THE TASK
What I need is an exact repeat of the lines from the one with "You are a GUI" through the end of the listing below. Leave out every picture.
═════ GIVEN RECORDS
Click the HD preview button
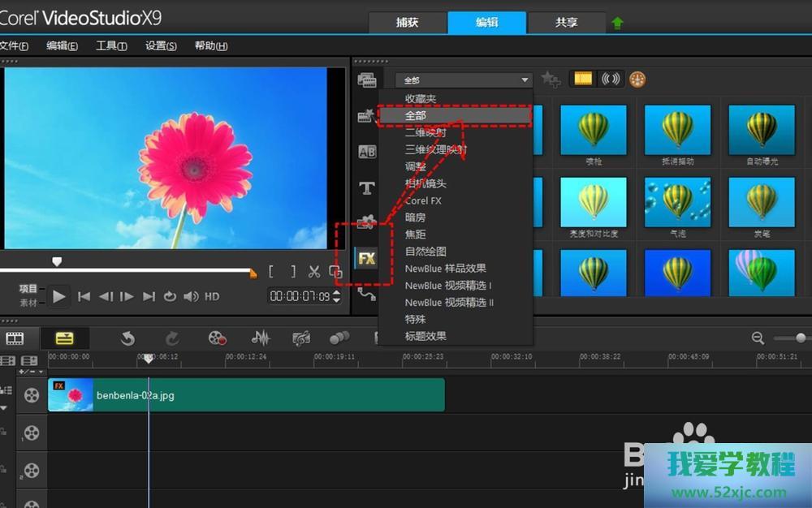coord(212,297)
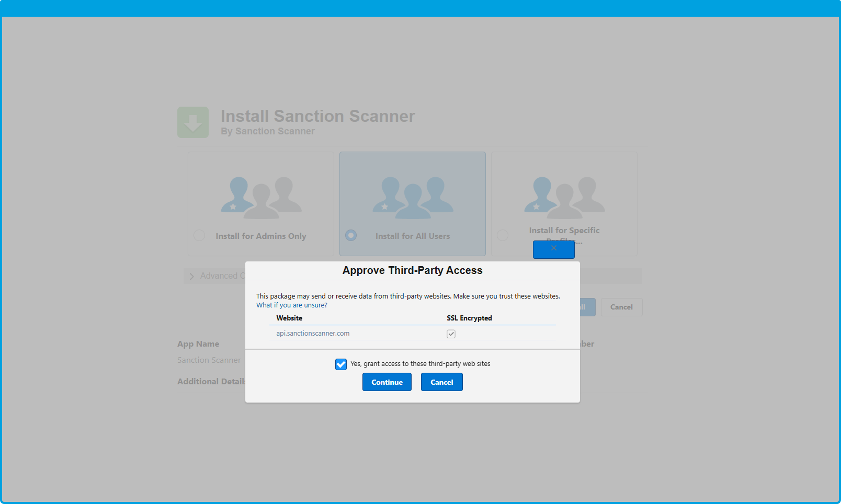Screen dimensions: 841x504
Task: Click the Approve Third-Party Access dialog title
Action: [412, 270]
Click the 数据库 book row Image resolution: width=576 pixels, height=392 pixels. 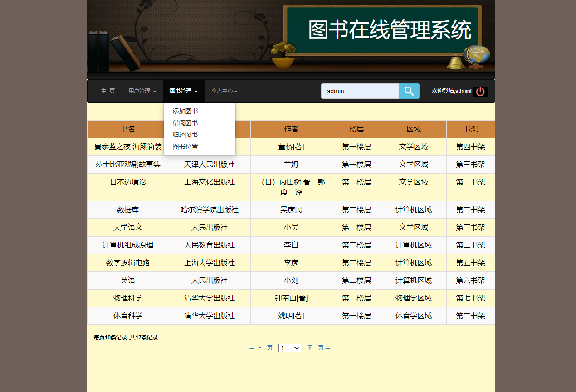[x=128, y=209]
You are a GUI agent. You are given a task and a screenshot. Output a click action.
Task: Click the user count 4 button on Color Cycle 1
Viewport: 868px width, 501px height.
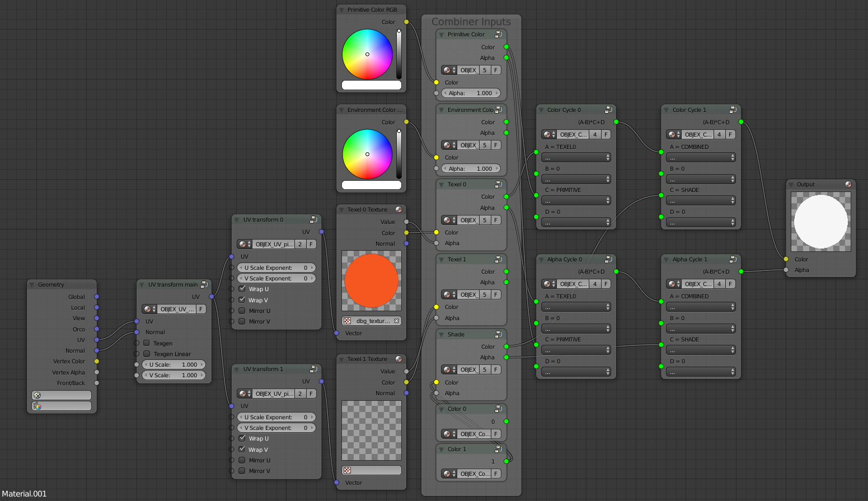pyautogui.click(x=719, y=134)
══════════
ANSWER TO THIS TASK
You are a GUI agent. You are given a task and a screenshot. Output a click action.
Task: Click the user count 4 button on Color Cycle 1
Viewport: 868px width, 501px height.
pyautogui.click(x=719, y=134)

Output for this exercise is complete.